Key Developments Before the End of the Year
Several developments have yet to unfold that could change who gains the advantage in Italy's complex political situation. The Italian Constitutional Court is scheduled to rule Oct. 4 on the legality of the electoral law. Should it decide that the law must be modified, the government could tweak it in a way that would hinder the Five Star Movement. Some members of the Democratic Party propose that instead of awarding the bonus seats in Parliament to single parties, they should be awarded to coalitions instead. The Five Star Movement, which has refused to form coalitions with other parties, could be hurt by such a reform. In addition, the Five Star Movement is undergoing its first real test of governance after it won municipal elections in Rome in June.
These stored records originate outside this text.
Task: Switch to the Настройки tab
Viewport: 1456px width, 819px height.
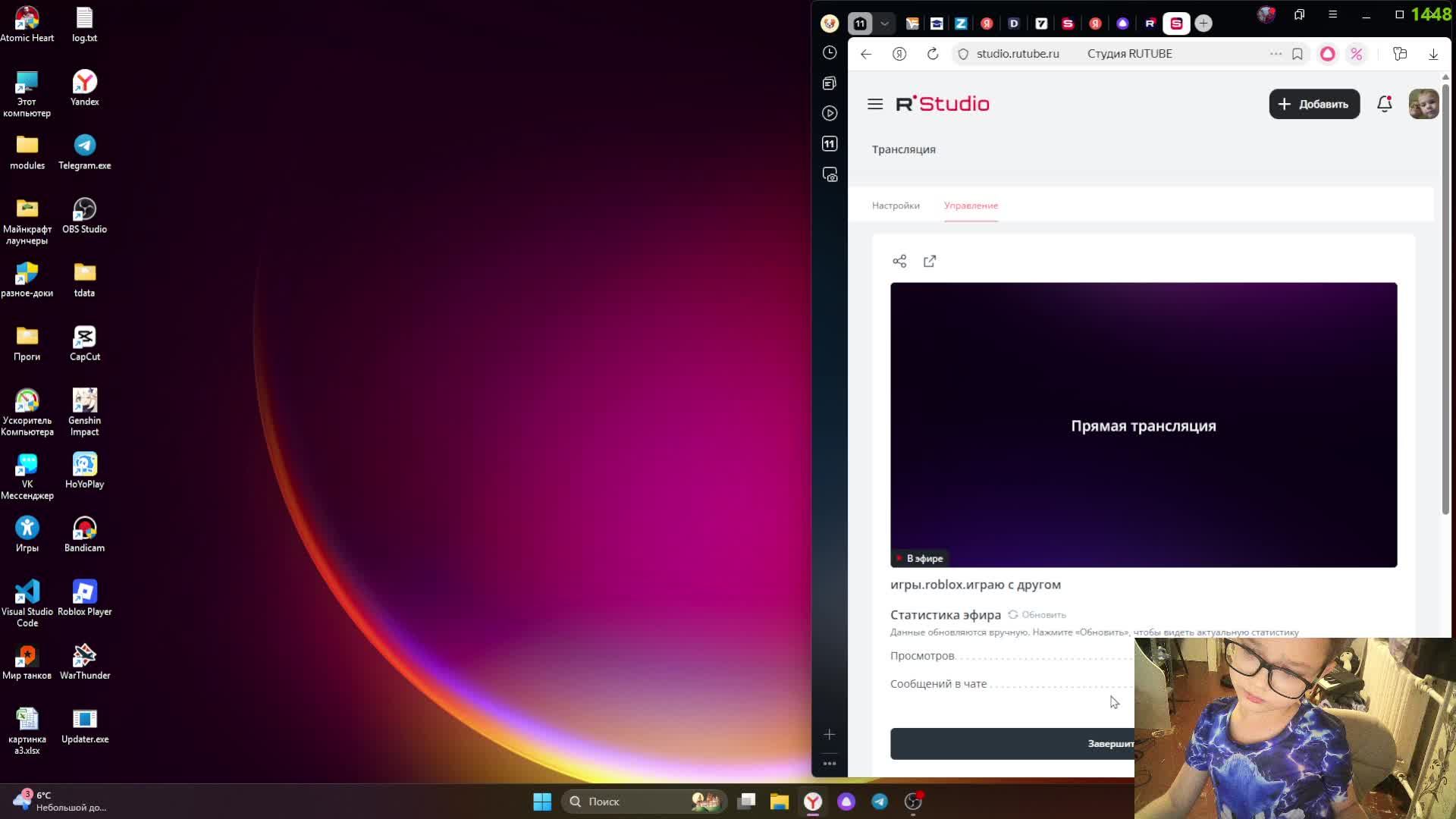Action: 896,206
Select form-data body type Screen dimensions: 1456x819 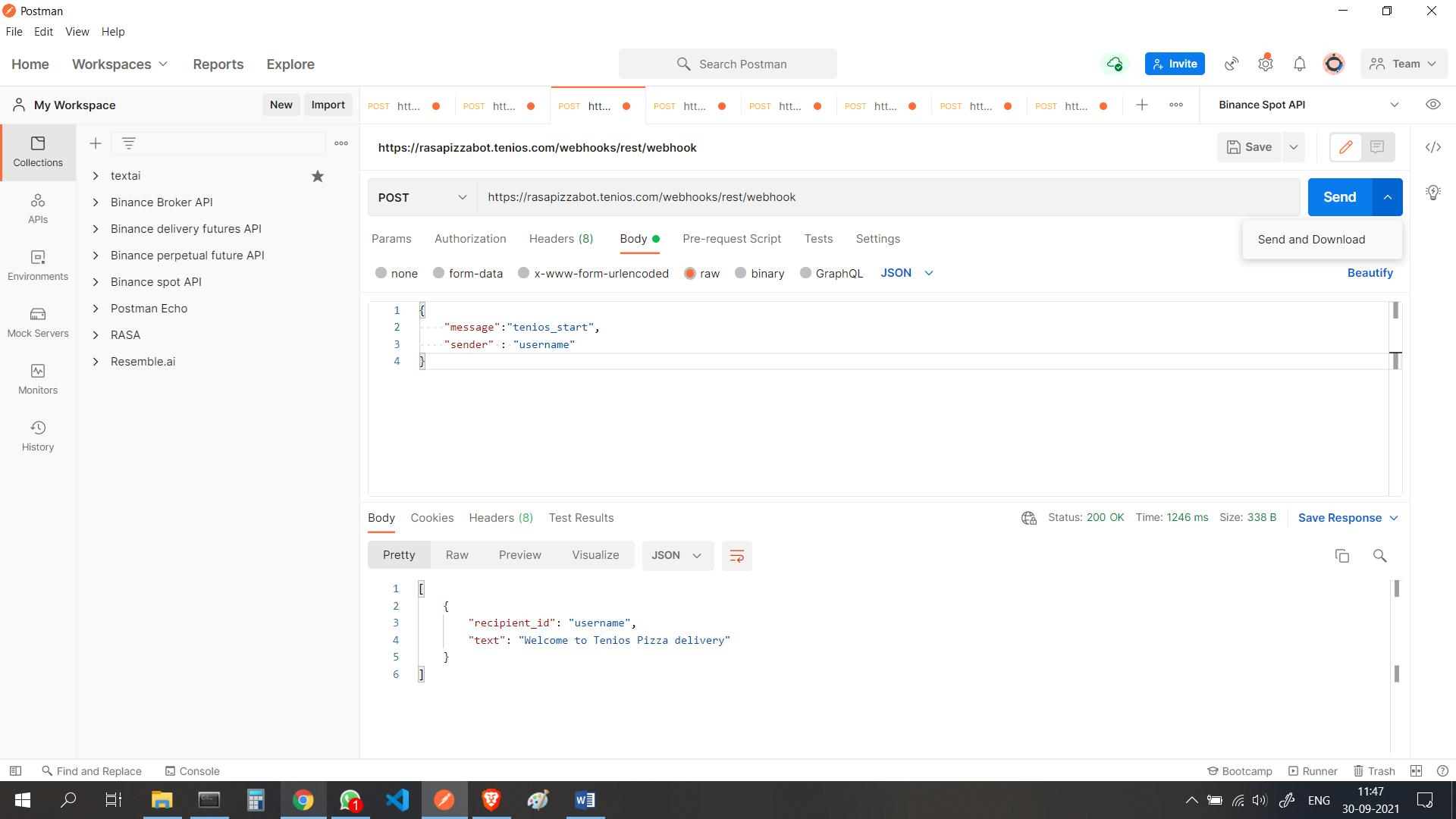coord(468,273)
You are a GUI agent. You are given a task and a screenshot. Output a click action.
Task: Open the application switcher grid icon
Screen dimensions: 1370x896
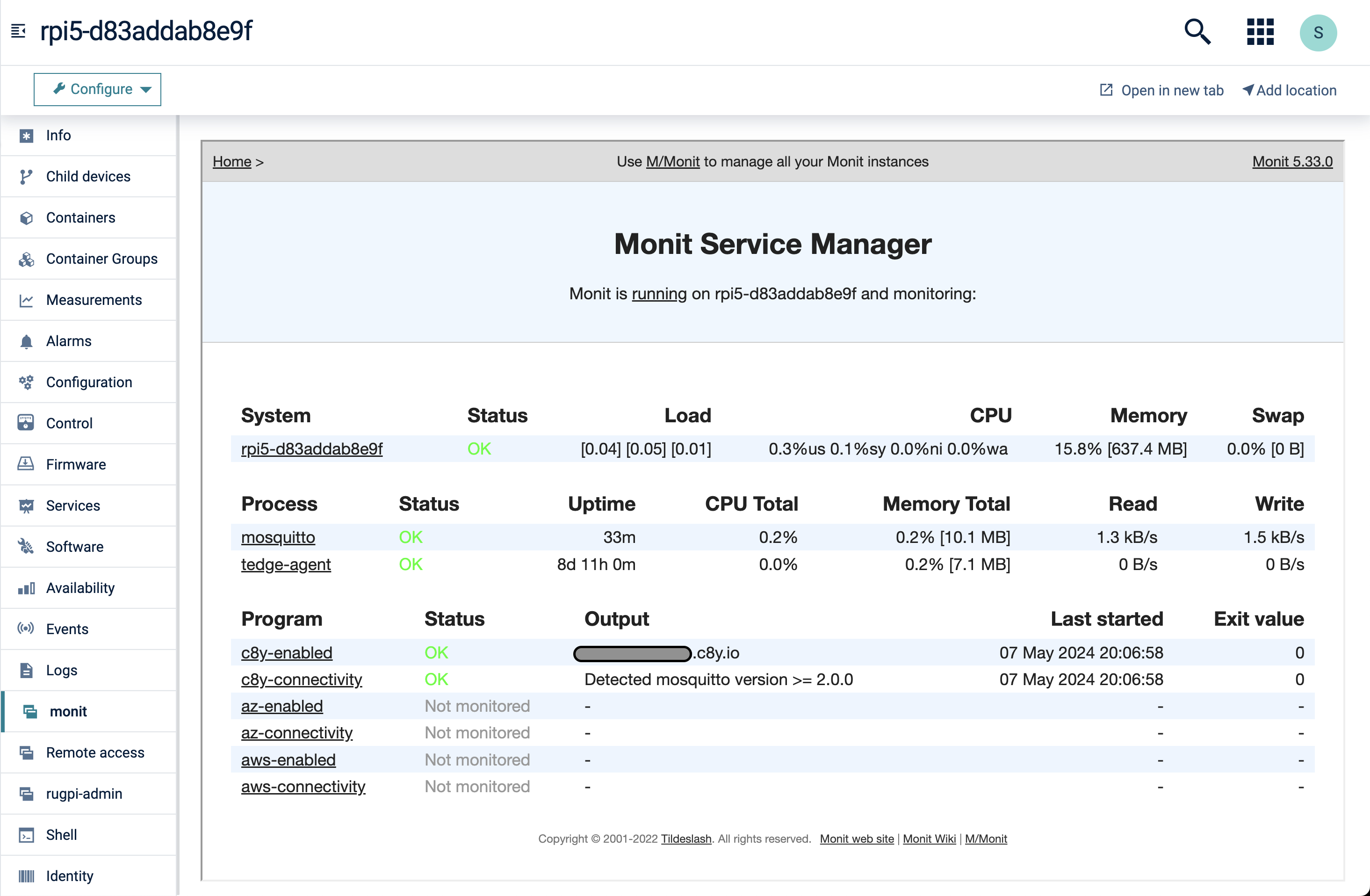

A bad performance managing Italy's capital could hurt its national image.
More important, the constitutional reform referendum could pass. Though most opinion polls show that a slight majority of Italians will vote to reject the reforms, it is not necessarily because they do not like them. Renzi linked the referendum to his political future, which gave his opponents incentive to campaign against the reforms as a way to force his resignation. In the coming weeks, the Italian government will try to depersonalize the campaign, focusing on the institutional stability and monetary savings to be gained from the reforms rather than on Renzi's political future.
Rome will also negotiate with EU decision-makers to be allowed to introduce public spending increases and tax cuts before the referendum vote. Renzi is set to meet with French President Francois Hollande and German Chancellor Angela Merkel on Aug. 22, and again with Merkel on Aug. 31. He will probably push for their support for his public spending plan. In addition, the Italian government will present its 2017 budget to the European Commission in mid-October. Brussels will probably warn Italy about its deficit, but the commission is unlikely to propose sanctions against the country.
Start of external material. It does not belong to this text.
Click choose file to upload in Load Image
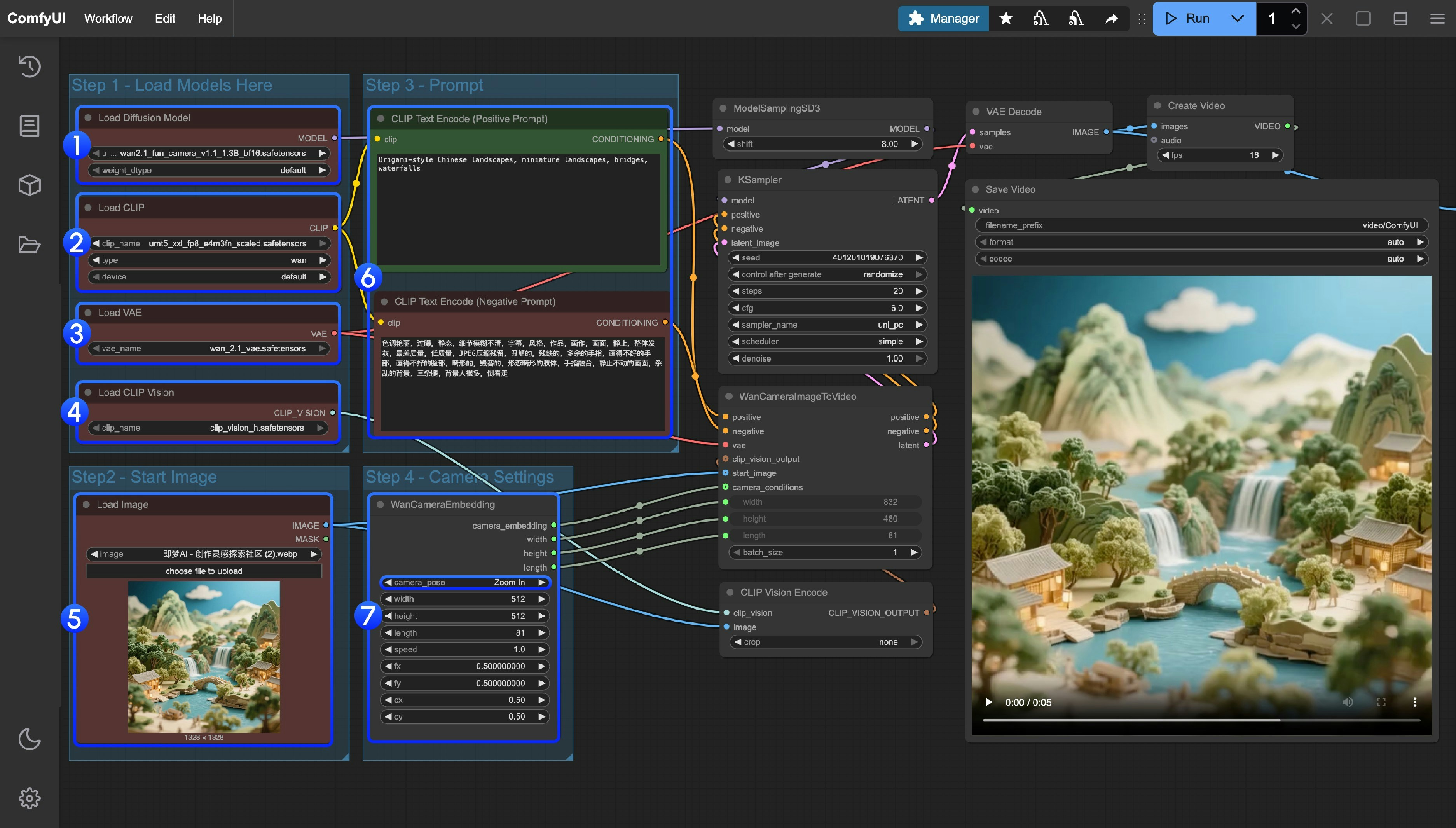The image size is (1456, 828). coord(204,571)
Should voters reject the constitutional reforms, Renzi would be significantly weakened, and he might even resign, but this does not necessarily mean that Italy would hold early elections. The Democratic Party could try to appoint a new prime minister without elections, a move that would require support from other parties. The largest parties in Parliament could also form a national unity government or even a technocratic administration, as happened in late 2011 when former EU commissioner Mario Monti was appointed. Parties currently in Parliament may decide to stay in power for as long as possible, considering that Italy does not legally have to hold elections until early 2018.
It is ironic that reforms meant to create more stability in Italy have generated new uncertainty about its future. This concern comes at a time when Italy's economic recovery is still fragile and when the effects of the Brexit referendum have reignited fears about the condition of Italy's banking sector. Italy, like France, had hoped to benefit from the realignment of political power within the European Union after the British referendum, but with Hollande's popularity at record lows and with Renzi's political future at stake, Southern Europe is not in the best position to lead the bloc.